# What do indoor cats do when they get outside?



## kana (Apr 23, 2004)

Hi,

My biggest fear is to lose my cat out the back door! 8O I'm hoping my cat will just freeze because it is something new to him, but he might run and that would scare me to death.
I have treats and toys near the door just incase I have to react FAST!!!! 

Do they tend to head for a tree? Run from you or just walk around and sniff like a dog. :lol: 

Do they know where the door is? Are cats smart enough to find their way back if they get lost or do they just lose their sense of direction?


----------



## lolakitty23 (Aug 17, 2004)

Most of the time Skeeter, our little escape artist, will just stop near the front door on the lawn and sniff around. He likes all of the smells. But, there have been a couple of times when the little monster just takes off running. He never goes far, just to the front part of the lawn, but it always scares the heck out of me!!! He always ends up laying down and rolling around on the ground, so it's easy to catch him. The little buggar. It's hard, because we live in such a small cottage, that if he comes running from the bedroom I don't know he's coming until I feel him slide past me under my feet!

It's good that you keep those treats handy just in case. Also, even though they are indoor boys, both of my kittens ALWAYS wear their collars and ID tags...I'd rather be prepaired. If cats get too far from home, they usually can find their way back. But you always hear about those cases where the cats show up 5 years later... 8O.


----------



## icklemiss21 (Aug 29, 2004)

mine have got out a few times when we lived at our old place (screen door wasn't as good as we thought) and they got about 5ft from the door and froze!
I brought them back in as I seen them go out so no idea what they would do if I left them out there.
I occasionally had them out in the garden on a leash and harness and they wondered around about 10ft around me and sniffed but kept coming back to me.


----------



## UmmYeahOk (Jun 17, 2004)

kana said:


> Are cats smart enough to find their way back if they get lost or do they just lose their sense of direction?


Depends on how old and senile they are. Youre afraid of them running out, I was afraid of them running in! I had this cat who, once outside, would walk several streets over and harass this one homeowner. When the homeowner opened the door, he would always run inside, run up the stairs, and then run into one specific room. This room... ...used to be mine. Yep, several years and two houses previous, he lived there... ...and for some reason, started believing he again lived there.

I have another cat who once was outdoors, but we were forced to make him indoors. Once he jumped off the balcony, and headed towards a busy highway! (reason for being indoors) I had to run out to the iron fence, somehow squeezing between the bars and chase him!
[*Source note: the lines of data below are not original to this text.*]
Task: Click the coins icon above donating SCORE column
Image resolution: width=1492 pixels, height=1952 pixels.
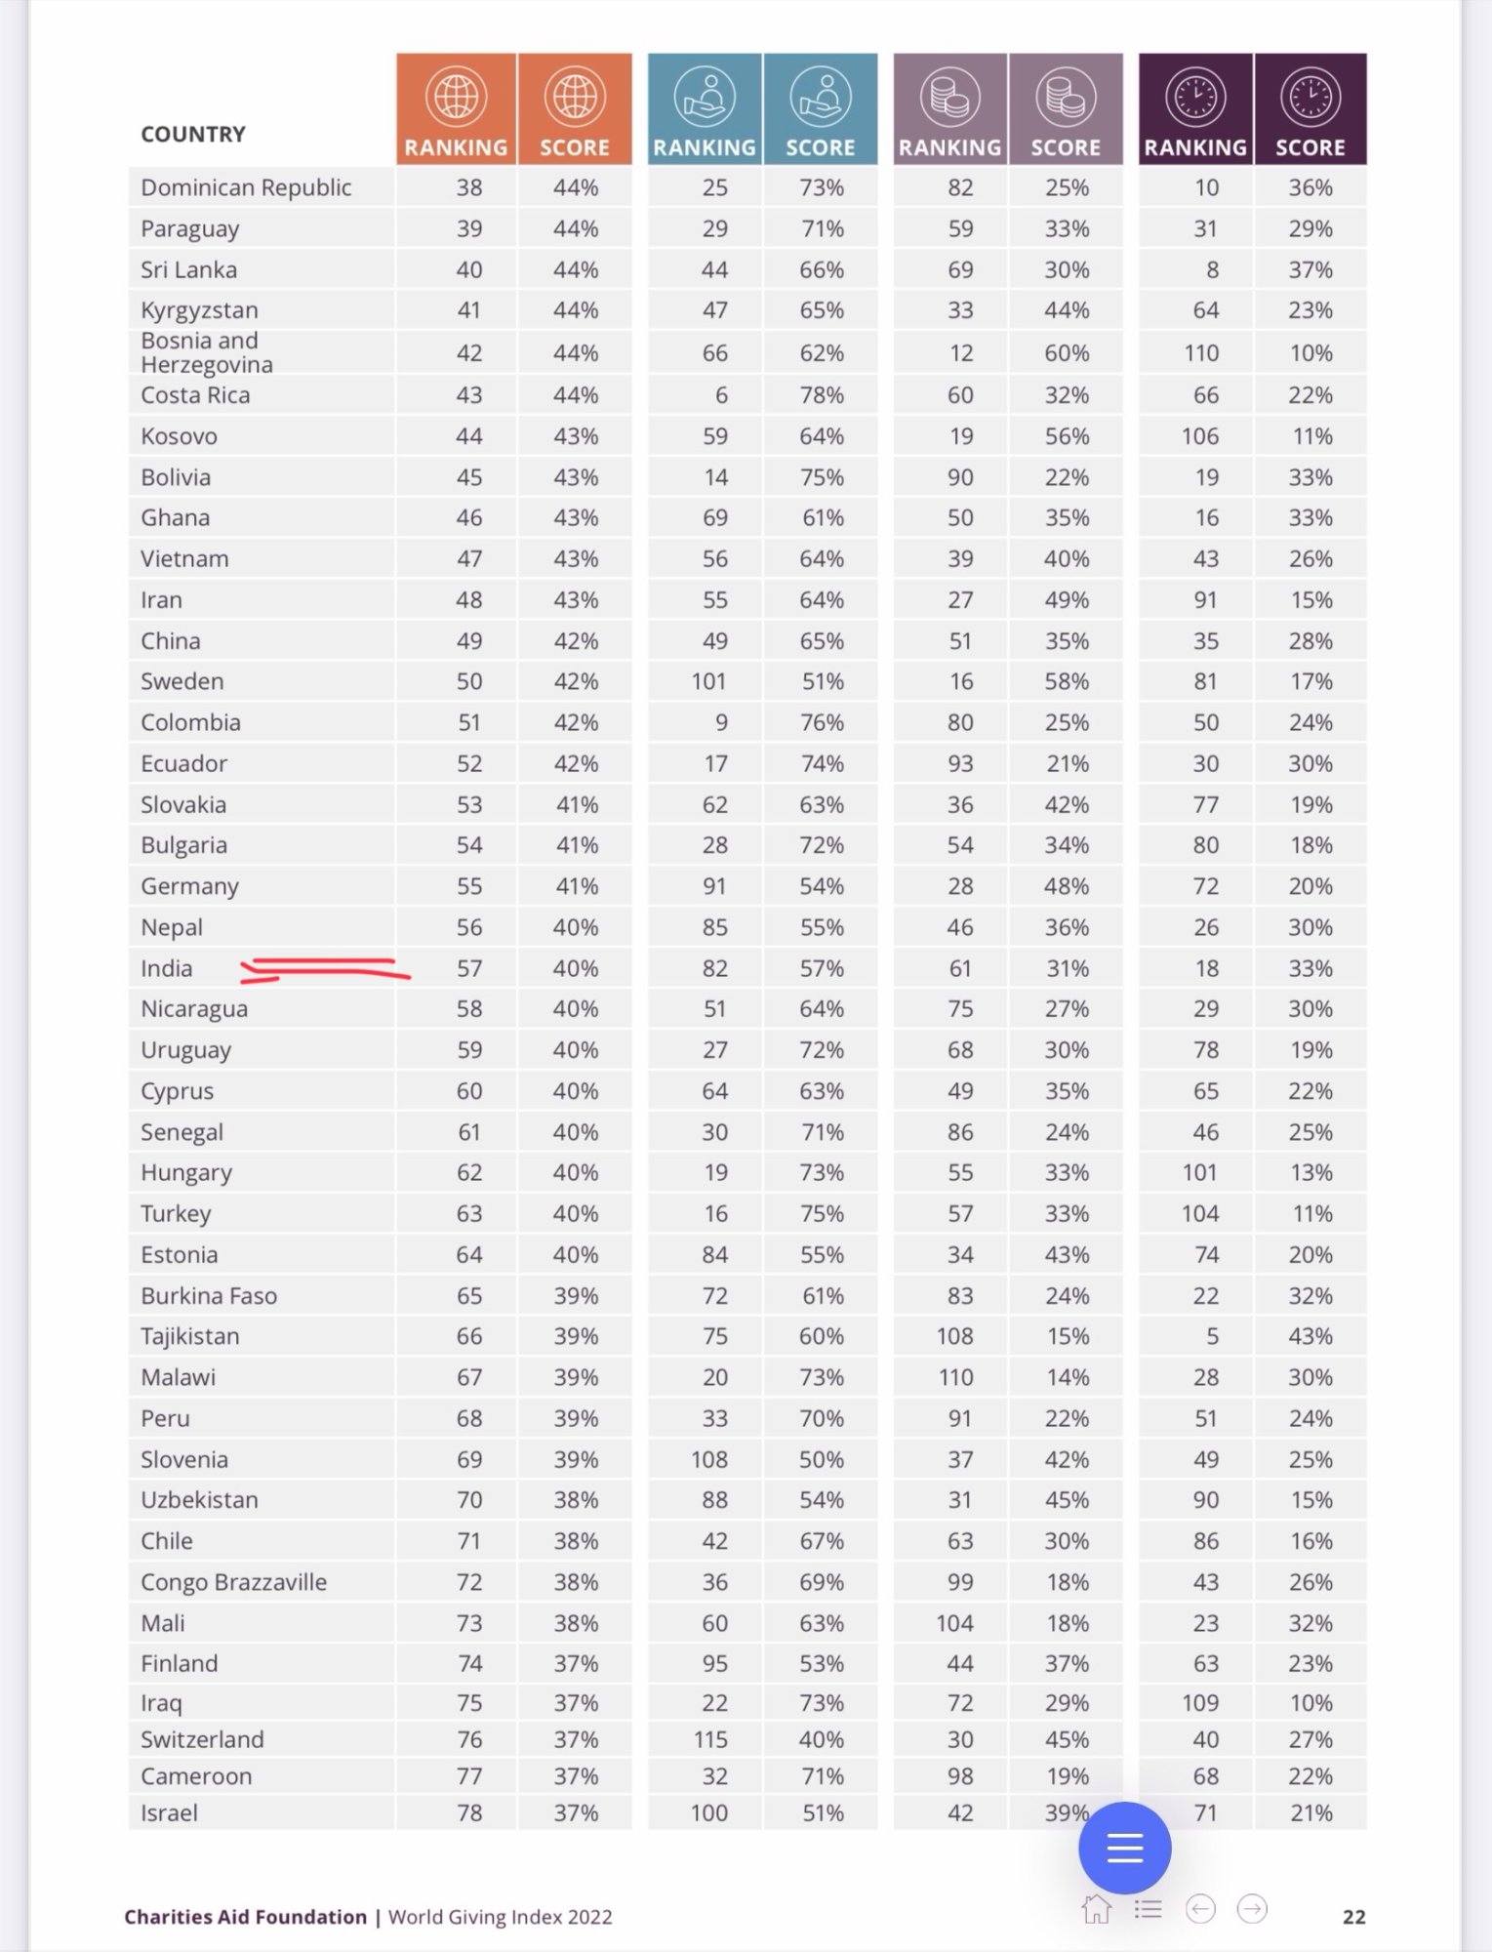Action: point(1066,97)
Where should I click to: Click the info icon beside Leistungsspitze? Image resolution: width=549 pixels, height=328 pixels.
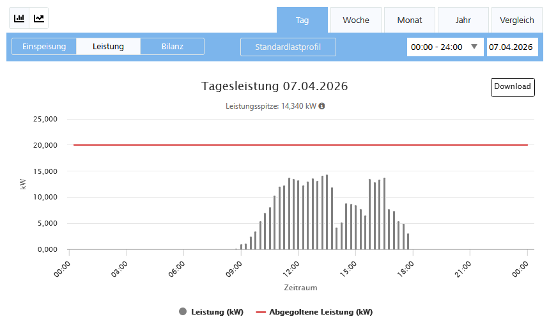[321, 106]
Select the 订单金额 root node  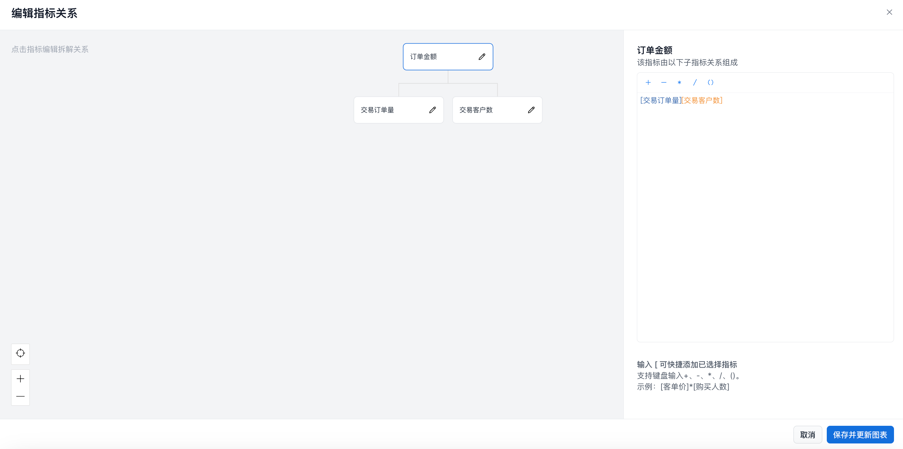click(435, 57)
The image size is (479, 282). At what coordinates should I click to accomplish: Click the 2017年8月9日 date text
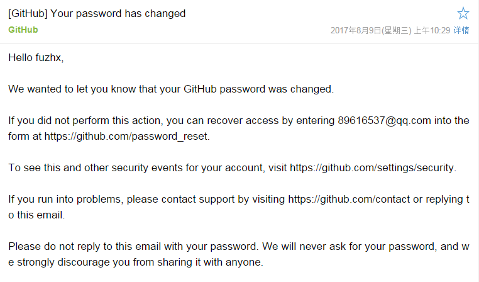coord(356,30)
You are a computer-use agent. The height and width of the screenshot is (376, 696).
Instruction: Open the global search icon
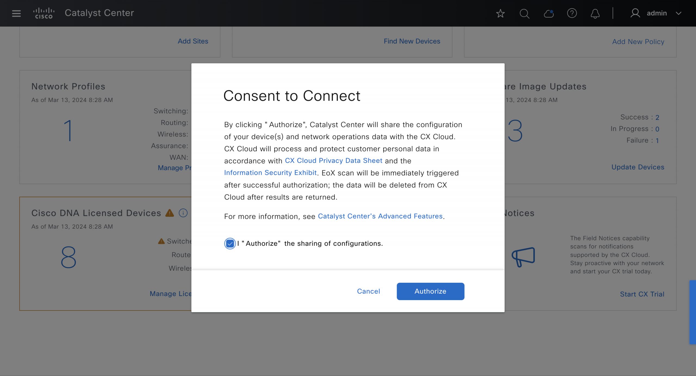tap(524, 13)
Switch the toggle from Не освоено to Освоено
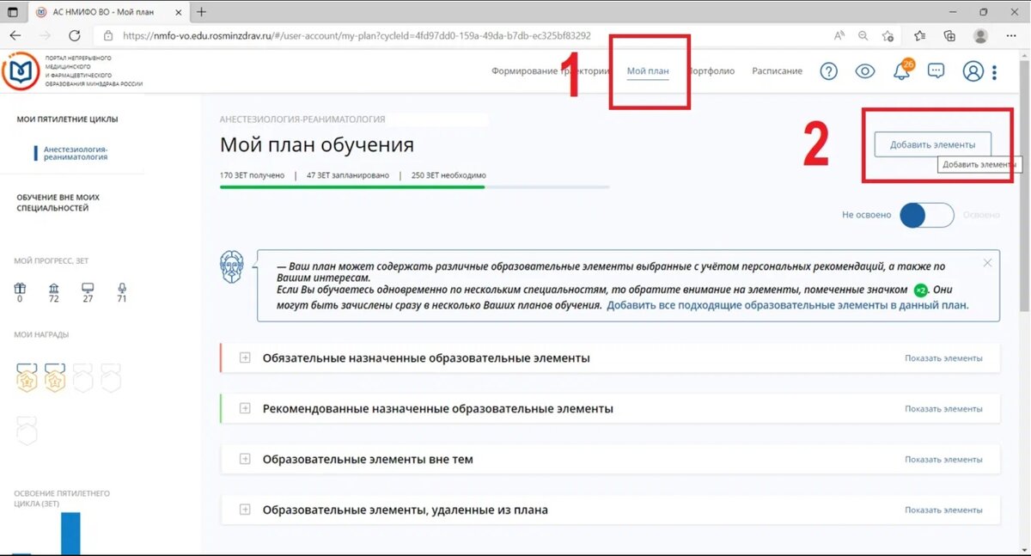 point(926,216)
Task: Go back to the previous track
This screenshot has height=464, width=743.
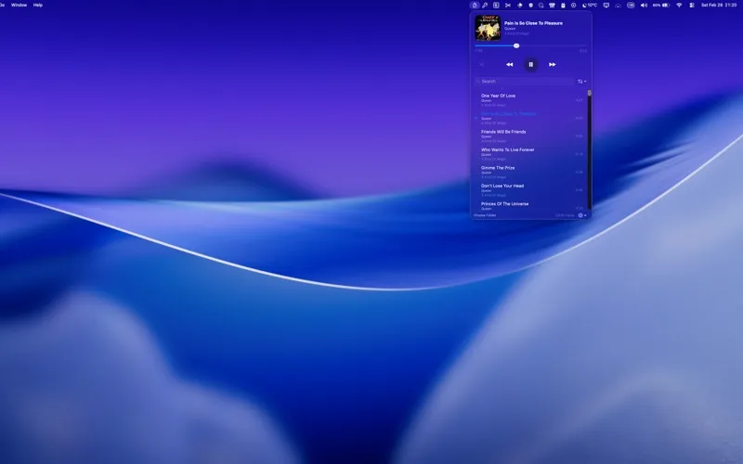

It was hard finding him because it was 1am, I didnt have my contacts, and there was tall grass. I caught him 5 ft from the street. Since then hes tried to run out. My fiance just happened to have a bowl of water with him, so he dumped the entire bowl on him, soaking him! He turned around, and slowly walked inside.

Then another cat we had would sit too close to the windows. One day the window was up, and he lend far enough that the screen popped out! He fell outside, and just stood there in confusement. He had never been outside before, and somehow, by going through the window, he ended up in a new deminsion. I was able to retrieve him easily.

When my moms cat runs out. She scolds at him "Saki! Get back in here, right now!" His ears goes back, and he walks back inside!

Most cats will stop fairly close to the door trying to get a feel of their environment. Sort of abosrbing the wild. If they see you chasing them, they'll run. If you stop, they'll stop. You then have to pounce on them, or they'll start running again.

Dogs however will just dart out. Thats how my aunts dog got hit by a car. Poor driver... ...you dont just expect to have an animal dart out of a house like that!


----------



## gsc4 (Mar 27, 2005)

My escape artist is 7 months old. The first time he got out he froze a few feet away from the door. But each successive time he gets out, he goes farther, faster. Last night I had to chase him down 1 flight of outside stairs. 

I'm glad I had that mircochip put in!


----------



## AllieMaes_Mom (Mar 26, 2005)

My cat loves the out side even though she is an inside cat. I live in an apartment so she doesn't get to go out very often. When we visit my mom, she loves to spend time in the dog pen running around and eating grass-totally at ease! But... put her outside the pen and she walks like with each step something is going to get her-very careful. I think she likes the security of having something around her since she is an inside cat. Cats are just like humans.. no two are alike!


----------



## lydelia (Mar 29, 2005)

It has been my experience that most cats who have been indoor most of their lives, or all of their lives, will normally stop a short distance from the door they exit. Outside can be scary if you have never been there before. Catbot escaped once was outside for two hours before we realized it (went out the door as we were leaving.) We combed the whole house for her and looked up and down the streets. Finally we came home and checked both porches again to see of she had been hiding around the house somewhere, and we found her sitting on the front porch. I opened the door and she ran back inside. 

Miss Kitty likes to go outside too. My huspand used to let her out when we lived in our own apartment. When I would come home from work he would let her out and she would come down the stairs to meet me as I came up them from work. She was really good about not running when she was outside, as long as I did not panic and try to chase her. I think that is why some people loose cats who go outside or why the cats run. If you panic and chase your kitty when she goes out, she will split because she thinks she is in deep doo doo and needs a place to hide. What is better is to call your kitty if she gets out and then when you get your hands on her praise the crap out of her. Then she will remember that and not be afraid to come to you or run from you when she is outside. Think about it, if she gets out and you punish her when you catch her she will be sure to run from you when she is outside so that she does not get punished again.


----------